Station Trio Works High-Flying Science and Maintenance

oleg Novitskiy and Peggy Whitson
Expedition 51 crewmates Oleg Novitskiy and Peggy Whitson pause for a portrait during a busy day aboard the station.

Commander Peggy Whitson and Flight Engineers Thomas Pesquet and Oleg Novitskiy juggled a wide variety of space science and human research Thursday. The Expedition 51 trio also switched roles from orbital scientists to high-flying technicians maintaining the systems of the International Space Station.

Whitson started the day testing her fine motor skills to help researchers understand space adaptation and potentially design future touch-based devices for astronauts. The commander then spent the afternoon on space plumbing and worked on the Water Recovery System that converts urine and sweat into clean drinking water.

Pesquet began his morning observing what happens to materials heated to extreme temperatures. The Electrostatic Levitation Furnace can reveal combustion properties and synthesize materials that are very difficult to produce on Earth. In the afternoon, he studied the different phases of metallic alloys in the Material Science Research Rack.

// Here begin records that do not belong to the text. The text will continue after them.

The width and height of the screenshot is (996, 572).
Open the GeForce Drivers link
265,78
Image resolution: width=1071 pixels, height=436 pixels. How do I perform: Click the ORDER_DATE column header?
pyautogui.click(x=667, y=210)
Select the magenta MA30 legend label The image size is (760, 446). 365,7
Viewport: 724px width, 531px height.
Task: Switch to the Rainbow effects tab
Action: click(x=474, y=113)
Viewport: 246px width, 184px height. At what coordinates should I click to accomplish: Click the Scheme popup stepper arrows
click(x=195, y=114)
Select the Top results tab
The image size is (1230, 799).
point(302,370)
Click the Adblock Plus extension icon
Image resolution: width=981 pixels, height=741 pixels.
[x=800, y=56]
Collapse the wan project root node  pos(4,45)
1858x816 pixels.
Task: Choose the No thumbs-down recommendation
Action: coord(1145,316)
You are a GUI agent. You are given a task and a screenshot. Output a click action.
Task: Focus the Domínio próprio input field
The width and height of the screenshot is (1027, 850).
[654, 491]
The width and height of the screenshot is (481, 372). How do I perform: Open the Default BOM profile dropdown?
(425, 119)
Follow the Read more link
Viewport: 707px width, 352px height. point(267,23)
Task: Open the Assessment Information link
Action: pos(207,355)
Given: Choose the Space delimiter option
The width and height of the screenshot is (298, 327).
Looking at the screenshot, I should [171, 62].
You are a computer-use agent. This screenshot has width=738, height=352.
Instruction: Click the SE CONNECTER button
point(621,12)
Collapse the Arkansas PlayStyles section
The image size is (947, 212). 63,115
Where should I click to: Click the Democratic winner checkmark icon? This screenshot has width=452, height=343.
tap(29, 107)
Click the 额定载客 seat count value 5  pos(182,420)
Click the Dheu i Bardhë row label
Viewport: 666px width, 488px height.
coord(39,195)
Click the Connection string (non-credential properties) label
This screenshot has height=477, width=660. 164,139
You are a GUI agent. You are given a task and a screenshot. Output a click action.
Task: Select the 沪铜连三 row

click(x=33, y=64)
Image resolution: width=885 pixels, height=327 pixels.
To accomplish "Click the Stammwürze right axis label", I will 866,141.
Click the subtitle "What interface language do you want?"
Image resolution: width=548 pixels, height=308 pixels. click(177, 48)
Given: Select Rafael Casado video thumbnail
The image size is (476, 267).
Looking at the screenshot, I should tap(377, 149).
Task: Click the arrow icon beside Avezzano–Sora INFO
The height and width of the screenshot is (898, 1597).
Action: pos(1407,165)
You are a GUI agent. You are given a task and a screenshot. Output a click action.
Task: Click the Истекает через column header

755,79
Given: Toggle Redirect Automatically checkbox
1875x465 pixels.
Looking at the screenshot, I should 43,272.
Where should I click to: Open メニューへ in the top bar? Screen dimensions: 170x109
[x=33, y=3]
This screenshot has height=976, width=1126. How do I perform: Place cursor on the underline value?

Novitskiy, who is on his second station mission, worked throughout the day on troubleshooting a computer issue in the Zarya cargo module. Towards the end of the day, he charged computer batteries inside the Soyuz MS-03 spacecraft and flushed water tanks into the Progress 66 cargo craft.

Expedition 51 Ramps Up for New Crew and Cargo

Expedition 51 Crew Members Fyodor Yurchikhin and Jack Fischer
Expedition 51 crew members Fyodor Yurchikhin and Jack Fischer pose in front of the Soyuz MS-02 spacecraft they will launch in April 20. Credit: NASA/Gagarin Cosmonaut Training Center/Andrey Shelepin

The three Expedition 51 crew members aboard the International Space Station are waiting for a new cargo shipment and a new crew to arrive next week. The orbiting trio are also performing human research and working on U.S. spacesuits.

A pair of spaceships are due next week at the space station. The Orbital ATK Cygnus will launch April 18 on a four-day trip to deliver over 7,600 pounds science gear and crew supplies. On April 20, a pair of new Expedition 51 crew members will blast off in the Soyuz MS-04 spacecraft on a six-hour ride to the station’s Poisk module.

Commander Peggy Whitson is continuing to explore how new lights installed in the station are affecting crew health and wellness. She is documenting her sleep patterns and participating in cognition and visual tests for the Lighting Effects study.

European Space Agency astronaut Thomas Pesquet started his day conducting a Fine Motor Skills test. The study is helping scientists understand how astronauts adapt to touch-based technologies that could influence the development of mobile devices and spacecraft piloting interfaces.

Pesquet turned his attention to spacesuit maintenance Wednesday afternoon. He dumped cooling water and purged gas buildup from the water tanks inside the suits. The work is being done ahead of a planned May 12 spacewalk to replace an avionics box to control science experiments installed outside the station.